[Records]
--*--
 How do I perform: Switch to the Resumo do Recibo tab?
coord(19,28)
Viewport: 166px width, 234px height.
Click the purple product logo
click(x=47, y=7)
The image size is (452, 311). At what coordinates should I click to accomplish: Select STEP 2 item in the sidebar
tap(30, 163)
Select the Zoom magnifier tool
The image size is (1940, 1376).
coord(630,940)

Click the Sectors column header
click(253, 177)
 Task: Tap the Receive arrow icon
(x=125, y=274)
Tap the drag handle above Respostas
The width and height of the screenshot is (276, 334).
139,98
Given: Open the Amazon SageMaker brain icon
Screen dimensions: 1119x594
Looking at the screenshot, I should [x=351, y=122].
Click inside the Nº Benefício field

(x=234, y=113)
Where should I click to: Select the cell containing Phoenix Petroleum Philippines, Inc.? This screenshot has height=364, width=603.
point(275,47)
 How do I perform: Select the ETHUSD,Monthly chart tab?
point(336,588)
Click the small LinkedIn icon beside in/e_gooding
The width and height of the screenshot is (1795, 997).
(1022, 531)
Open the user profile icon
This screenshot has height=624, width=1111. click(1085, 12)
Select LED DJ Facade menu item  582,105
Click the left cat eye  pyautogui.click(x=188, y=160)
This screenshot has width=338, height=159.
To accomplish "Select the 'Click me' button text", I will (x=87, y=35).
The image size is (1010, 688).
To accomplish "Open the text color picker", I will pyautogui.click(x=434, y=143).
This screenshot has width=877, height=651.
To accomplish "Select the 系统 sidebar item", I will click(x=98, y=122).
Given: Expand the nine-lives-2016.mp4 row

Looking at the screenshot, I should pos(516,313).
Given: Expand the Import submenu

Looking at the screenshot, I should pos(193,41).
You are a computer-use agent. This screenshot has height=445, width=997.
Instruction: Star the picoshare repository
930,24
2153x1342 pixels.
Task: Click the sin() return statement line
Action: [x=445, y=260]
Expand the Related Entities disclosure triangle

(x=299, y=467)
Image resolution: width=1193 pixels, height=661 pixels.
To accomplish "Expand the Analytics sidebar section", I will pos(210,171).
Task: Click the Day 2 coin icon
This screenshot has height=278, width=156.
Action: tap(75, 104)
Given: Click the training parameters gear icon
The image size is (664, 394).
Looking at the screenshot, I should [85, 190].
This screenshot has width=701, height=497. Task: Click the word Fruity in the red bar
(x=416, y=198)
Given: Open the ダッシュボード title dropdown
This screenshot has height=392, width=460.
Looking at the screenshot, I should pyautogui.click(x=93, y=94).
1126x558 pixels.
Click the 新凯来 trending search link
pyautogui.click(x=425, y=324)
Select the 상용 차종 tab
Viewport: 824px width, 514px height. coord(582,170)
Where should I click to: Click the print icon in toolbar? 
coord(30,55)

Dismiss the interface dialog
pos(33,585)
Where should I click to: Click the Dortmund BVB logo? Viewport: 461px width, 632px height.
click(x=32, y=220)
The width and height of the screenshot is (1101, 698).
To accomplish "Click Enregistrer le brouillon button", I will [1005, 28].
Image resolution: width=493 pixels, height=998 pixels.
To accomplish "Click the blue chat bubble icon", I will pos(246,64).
--*--
The problem: Retype every line of the listing above with no changes.

Exercise result:
 How do I perform: Switch to the Resumo do Recibo tab?
coord(19,28)
Viewport: 166px width, 234px height.
Click the purple product logo
click(x=47, y=7)
The image size is (452, 311). At what coordinates should I click to accomplish: Select STEP 2 item in the sidebar
tap(30, 163)
Select the Zoom magnifier tool
The image size is (1940, 1376).
coord(630,940)

Click the Sectors column header
click(253, 177)
 Task: Tap the Receive arrow icon
(x=125, y=274)
Tap the drag handle above Respostas
The width and height of the screenshot is (276, 334).
139,98
Given: Open the Amazon SageMaker brain icon
Screen dimensions: 1119x594
Looking at the screenshot, I should [x=351, y=122].
Click inside the Nº Benefício field

(x=234, y=113)
Where should I click to: Select the cell containing Phoenix Petroleum Philippines, Inc.? This screenshot has height=364, width=603.
point(275,47)
 How do I perform: Select the ETHUSD,Monthly chart tab?
point(336,588)
Click the small LinkedIn icon beside in/e_gooding
The width and height of the screenshot is (1795, 997).
(1022, 531)
Open the user profile icon
This screenshot has height=624, width=1111. click(1085, 12)
Select LED DJ Facade menu item  582,105
Click the left cat eye  pyautogui.click(x=188, y=160)
This screenshot has width=338, height=159.
To accomplish "Select the 'Click me' button text", I will (x=87, y=35).
The image size is (1010, 688).
To accomplish "Open the text color picker", I will pyautogui.click(x=434, y=143).
This screenshot has width=877, height=651.
To accomplish "Select the 系统 sidebar item", I will click(x=98, y=122).
Given: Expand the nine-lives-2016.mp4 row

Looking at the screenshot, I should pos(516,313).
Given: Expand the Import submenu

Looking at the screenshot, I should pos(193,41).
You are a computer-use agent. This screenshot has height=445, width=997.
Instruction: Star the picoshare repository
930,24
2153x1342 pixels.
Task: Click the sin() return statement line
Action: [x=445, y=260]
Expand the Related Entities disclosure triangle

(x=299, y=467)
Image resolution: width=1193 pixels, height=661 pixels.
To accomplish "Expand the Analytics sidebar section", I will pos(210,171).
Task: Click the Day 2 coin icon
This screenshot has height=278, width=156.
Action: tap(75, 104)
Given: Click the training parameters gear icon
The image size is (664, 394).
Looking at the screenshot, I should [85, 190].
This screenshot has width=701, height=497. Task: Click the word Fruity in the red bar
(x=416, y=198)
Given: Open the ダッシュボード title dropdown
This screenshot has height=392, width=460.
Looking at the screenshot, I should pyautogui.click(x=93, y=94).
1126x558 pixels.
Click the 新凯来 trending search link
pyautogui.click(x=425, y=324)
Select the 상용 차종 tab
Viewport: 824px width, 514px height. coord(582,170)
Where should I click to: Click the print icon in toolbar? 
coord(30,55)

Dismiss the interface dialog
pos(33,585)
Where should I click to: Click the Dortmund BVB logo? Viewport: 461px width, 632px height.
click(x=32, y=220)
The width and height of the screenshot is (1101, 698).
To accomplish "Click Enregistrer le brouillon button", I will [1005, 28].
Image resolution: width=493 pixels, height=998 pixels.
To accomplish "Click the blue chat bubble icon", I will pos(246,64).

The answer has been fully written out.